REQUIREMENT:
The answer must consist of the records below, repeated exactly.

DATA PROVIDED:
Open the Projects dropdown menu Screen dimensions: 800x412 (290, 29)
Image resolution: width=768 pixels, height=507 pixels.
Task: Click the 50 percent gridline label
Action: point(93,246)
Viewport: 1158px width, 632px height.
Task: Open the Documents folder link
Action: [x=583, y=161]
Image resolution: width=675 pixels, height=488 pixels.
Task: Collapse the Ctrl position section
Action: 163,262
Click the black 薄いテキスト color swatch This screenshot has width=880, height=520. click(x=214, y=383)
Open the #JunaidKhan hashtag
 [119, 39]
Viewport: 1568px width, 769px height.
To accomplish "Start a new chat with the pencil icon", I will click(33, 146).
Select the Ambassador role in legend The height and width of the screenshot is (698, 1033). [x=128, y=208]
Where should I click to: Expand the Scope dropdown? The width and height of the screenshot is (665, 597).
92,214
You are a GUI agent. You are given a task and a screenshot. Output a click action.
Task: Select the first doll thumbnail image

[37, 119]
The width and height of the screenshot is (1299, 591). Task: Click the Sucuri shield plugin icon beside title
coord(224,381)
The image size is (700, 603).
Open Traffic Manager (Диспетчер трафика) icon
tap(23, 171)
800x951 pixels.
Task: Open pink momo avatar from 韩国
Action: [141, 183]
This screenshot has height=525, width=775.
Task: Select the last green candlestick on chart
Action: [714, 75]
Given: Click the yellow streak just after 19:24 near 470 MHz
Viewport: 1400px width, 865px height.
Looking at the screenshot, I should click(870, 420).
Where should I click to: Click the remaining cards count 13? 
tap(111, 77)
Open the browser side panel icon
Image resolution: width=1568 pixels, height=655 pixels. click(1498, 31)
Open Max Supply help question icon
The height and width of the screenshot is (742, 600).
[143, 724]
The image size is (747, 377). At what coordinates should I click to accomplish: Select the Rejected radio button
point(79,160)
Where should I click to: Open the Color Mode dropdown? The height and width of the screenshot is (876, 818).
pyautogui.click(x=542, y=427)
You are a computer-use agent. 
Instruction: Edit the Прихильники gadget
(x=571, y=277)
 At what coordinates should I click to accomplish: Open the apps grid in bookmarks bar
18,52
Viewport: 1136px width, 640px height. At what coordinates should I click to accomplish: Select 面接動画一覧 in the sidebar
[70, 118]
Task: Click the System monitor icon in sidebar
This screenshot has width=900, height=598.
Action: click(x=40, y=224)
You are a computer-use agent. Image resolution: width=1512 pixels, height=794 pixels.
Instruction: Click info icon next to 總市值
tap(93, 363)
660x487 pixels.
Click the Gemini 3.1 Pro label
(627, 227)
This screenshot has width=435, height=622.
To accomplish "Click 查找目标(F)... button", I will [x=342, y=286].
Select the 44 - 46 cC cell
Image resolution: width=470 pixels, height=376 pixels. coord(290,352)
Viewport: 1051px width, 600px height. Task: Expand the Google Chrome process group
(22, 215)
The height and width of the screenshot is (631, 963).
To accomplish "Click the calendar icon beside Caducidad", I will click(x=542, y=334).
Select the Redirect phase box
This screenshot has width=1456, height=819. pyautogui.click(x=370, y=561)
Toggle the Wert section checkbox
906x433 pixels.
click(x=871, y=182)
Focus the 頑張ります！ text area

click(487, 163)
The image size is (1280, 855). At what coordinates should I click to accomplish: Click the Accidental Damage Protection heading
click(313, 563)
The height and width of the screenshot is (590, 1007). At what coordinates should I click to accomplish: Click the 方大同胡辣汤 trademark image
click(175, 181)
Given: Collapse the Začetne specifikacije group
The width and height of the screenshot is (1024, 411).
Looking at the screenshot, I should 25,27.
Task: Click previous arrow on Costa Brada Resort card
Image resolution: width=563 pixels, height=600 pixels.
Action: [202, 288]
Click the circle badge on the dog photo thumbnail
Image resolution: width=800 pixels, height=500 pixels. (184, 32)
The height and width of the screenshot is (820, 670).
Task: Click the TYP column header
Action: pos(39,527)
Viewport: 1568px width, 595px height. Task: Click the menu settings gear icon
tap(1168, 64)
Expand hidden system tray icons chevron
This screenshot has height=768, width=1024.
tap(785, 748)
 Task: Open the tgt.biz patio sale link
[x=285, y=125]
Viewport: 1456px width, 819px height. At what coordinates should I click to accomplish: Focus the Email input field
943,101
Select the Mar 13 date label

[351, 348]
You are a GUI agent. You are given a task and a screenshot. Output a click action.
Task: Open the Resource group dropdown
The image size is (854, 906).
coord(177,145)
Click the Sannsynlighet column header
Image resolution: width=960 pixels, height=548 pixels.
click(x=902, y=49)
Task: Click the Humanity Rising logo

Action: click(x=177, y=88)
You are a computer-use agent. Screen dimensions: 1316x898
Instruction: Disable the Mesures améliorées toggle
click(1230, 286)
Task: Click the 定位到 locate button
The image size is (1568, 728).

WRITTEN REPLY:
Open the Projects dropdown menu Screen dimensions: 800x412 (290, 29)
Image resolution: width=768 pixels, height=507 pixels.
Task: Click the 50 percent gridline label
Action: point(93,246)
Viewport: 1158px width, 632px height.
Task: Open the Documents folder link
Action: [x=583, y=161]
Image resolution: width=675 pixels, height=488 pixels.
Task: Collapse the Ctrl position section
Action: 163,262
Click the black 薄いテキスト color swatch This screenshot has width=880, height=520. click(x=214, y=383)
Open the #JunaidKhan hashtag
 [119, 39]
Viewport: 1568px width, 769px height.
To accomplish "Start a new chat with the pencil icon", I will click(33, 146).
Select the Ambassador role in legend The height and width of the screenshot is (698, 1033). [x=128, y=208]
Where should I click to: Expand the Scope dropdown? The width and height of the screenshot is (665, 597).
92,214
You are a GUI agent. You are given a task and a screenshot. Output a click action.
Task: Select the first doll thumbnail image

[37, 119]
The width and height of the screenshot is (1299, 591). Task: Click the Sucuri shield plugin icon beside title
coord(224,381)
The image size is (700, 603).
Open Traffic Manager (Диспетчер трафика) icon
tap(23, 171)
800x951 pixels.
Task: Open pink momo avatar from 韩国
Action: [141, 183]
This screenshot has height=525, width=775.
Task: Select the last green candlestick on chart
Action: [714, 75]
Given: Click the yellow streak just after 19:24 near 470 MHz
Viewport: 1400px width, 865px height.
Looking at the screenshot, I should click(870, 420).
Where should I click to: Click the remaining cards count 13? 
tap(111, 77)
Open the browser side panel icon
Image resolution: width=1568 pixels, height=655 pixels. click(1498, 31)
Open Max Supply help question icon
The height and width of the screenshot is (742, 600).
[143, 724]
The image size is (747, 377). At what coordinates should I click to accomplish: Select the Rejected radio button
point(79,160)
Where should I click to: Open the Color Mode dropdown? The height and width of the screenshot is (876, 818).
pyautogui.click(x=542, y=427)
You are a computer-use agent. 
Instruction: Edit the Прихильники gadget
(x=571, y=277)
 At what coordinates should I click to accomplish: Open the apps grid in bookmarks bar
18,52
Viewport: 1136px width, 640px height. At what coordinates should I click to accomplish: Select 面接動画一覧 in the sidebar
[70, 118]
Task: Click the System monitor icon in sidebar
This screenshot has width=900, height=598.
Action: click(x=40, y=224)
You are a computer-use agent. Image resolution: width=1512 pixels, height=794 pixels.
Instruction: Click info icon next to 總市值
tap(93, 363)
660x487 pixels.
Click the Gemini 3.1 Pro label
(627, 227)
This screenshot has width=435, height=622.
To accomplish "Click 查找目标(F)... button", I will [x=342, y=286].
Select the 44 - 46 cC cell
Image resolution: width=470 pixels, height=376 pixels. coord(290,352)
Viewport: 1051px width, 600px height. Task: Expand the Google Chrome process group
(22, 215)
The height and width of the screenshot is (631, 963).
To accomplish "Click the calendar icon beside Caducidad", I will click(x=542, y=334).
Select the Redirect phase box
This screenshot has width=1456, height=819. pyautogui.click(x=370, y=561)
Toggle the Wert section checkbox
906x433 pixels.
click(x=871, y=182)
Focus the 頑張ります！ text area

click(487, 163)
The image size is (1280, 855). At what coordinates should I click to accomplish: Click the Accidental Damage Protection heading
click(313, 563)
The height and width of the screenshot is (590, 1007). At what coordinates should I click to accomplish: Click the 方大同胡辣汤 trademark image
click(175, 181)
Given: Collapse the Začetne specifikacije group
The width and height of the screenshot is (1024, 411).
Looking at the screenshot, I should 25,27.
Task: Click previous arrow on Costa Brada Resort card
Image resolution: width=563 pixels, height=600 pixels.
Action: [202, 288]
Click the circle badge on the dog photo thumbnail
Image resolution: width=800 pixels, height=500 pixels. (184, 32)
The height and width of the screenshot is (820, 670).
Task: Click the TYP column header
Action: pos(39,527)
Viewport: 1568px width, 595px height. Task: Click the menu settings gear icon
tap(1168, 64)
Expand hidden system tray icons chevron
This screenshot has height=768, width=1024.
tap(785, 748)
 Task: Open the tgt.biz patio sale link
[x=285, y=125]
Viewport: 1456px width, 819px height. At what coordinates should I click to accomplish: Focus the Email input field
943,101
Select the Mar 13 date label

[351, 348]
You are a GUI agent. You are given a task and a screenshot. Output a click action.
Task: Open the Resource group dropdown
The image size is (854, 906).
coord(177,145)
Click the Sannsynlighet column header
Image resolution: width=960 pixels, height=548 pixels.
click(x=902, y=49)
Task: Click the Humanity Rising logo

Action: click(x=177, y=88)
You are a computer-use agent. Screen dimensions: 1316x898
Instruction: Disable the Mesures améliorées toggle
click(1230, 286)
Task: Click the 定位到 locate button
The image size is (1568, 728).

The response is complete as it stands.